Na Itália, depois da ‘Operação Mãos Limpas’ , em 1992, o que emergiu não foi uma sociedade virtuosa, mas nove anos de Silvio Berlusconi no comando do Estado. (Leia ‘Mãos Limpas; e depois, Berlusconi?; nesta pág)
Nesta 3ª feira, as ações da Petrobras caíram abaixo de R$ 9 reais –menos da metade do que valiam há cerca dois anos, quando foram cotadas a R$ 21,06 em setembro de 2012.
Repita-se: é uma aberração.
Nem quando chovia bomba no Iraque o mercado deixou de considerar o valor das reservas ali disponíveis.

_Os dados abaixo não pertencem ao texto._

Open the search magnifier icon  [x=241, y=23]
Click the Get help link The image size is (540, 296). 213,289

Aliás, a guerra era justamente para se apoderar delas.
Não se pode descartar um componente de manipulação nesse absurdo.
Grandes detentores de carteiras da Petrobras (os Marinhos são um deles), compartilham dos mesmos interesses: desossar o governo Dilma é um deles; implodir a política de investimentos da empresa –que reserva menos recursos para dividendos- é outra.

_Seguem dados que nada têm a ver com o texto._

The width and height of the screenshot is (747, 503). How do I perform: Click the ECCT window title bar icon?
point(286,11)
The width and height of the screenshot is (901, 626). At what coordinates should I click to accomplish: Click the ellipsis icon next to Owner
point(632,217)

A recompensa pela manipulação está pontuada nos editoriais do conservadorismo: chama-se privatização do pré-sal.
Esse é o pano de fundo da tragédia política em curso no Brasil.
De uma só vez, o conservadorismo ameaça empurrar para a beira do ralo histórico quase um século de patrimônio progressista: 60 anos da Petrobras e 38 anos de existência do PT, incluindo-se aí a ameaça que paira sobre o segunda mandato de Dilma.
Se tiver êxito, imporá uma regressão de um século nas lutas sociais do Brasil.
A esquerda brasileira dispõe de reservas intelectuais, tem experiência de luta, goza de respeitáveis lideranças políticas.
Tem densidade para compreender e reagir ao que está em curso nessa hora crucial.
A única novidade capaz de sacudir a prostração rumo ao matadouro é o surgimento de uma frente de esquerda capaz de liderar a resposta progressista a essa ofensiva.
Para isso é preciso entender o significado do que dizia Furtado: uma nação justa e soberana se constrói enfrentando suas provas cruciais.
Se insistir em ser um arquipélago de ilhas que não se falam, separadas por divergências às quais, muitas vezes, se atribui importância superior a dos riscos que ameaçam a sociedade brasileira, a esquerda fracassará tragicamente nessa hora.
E o seu fracasso entregará um século de conquistas sociais ao arrastão conservador.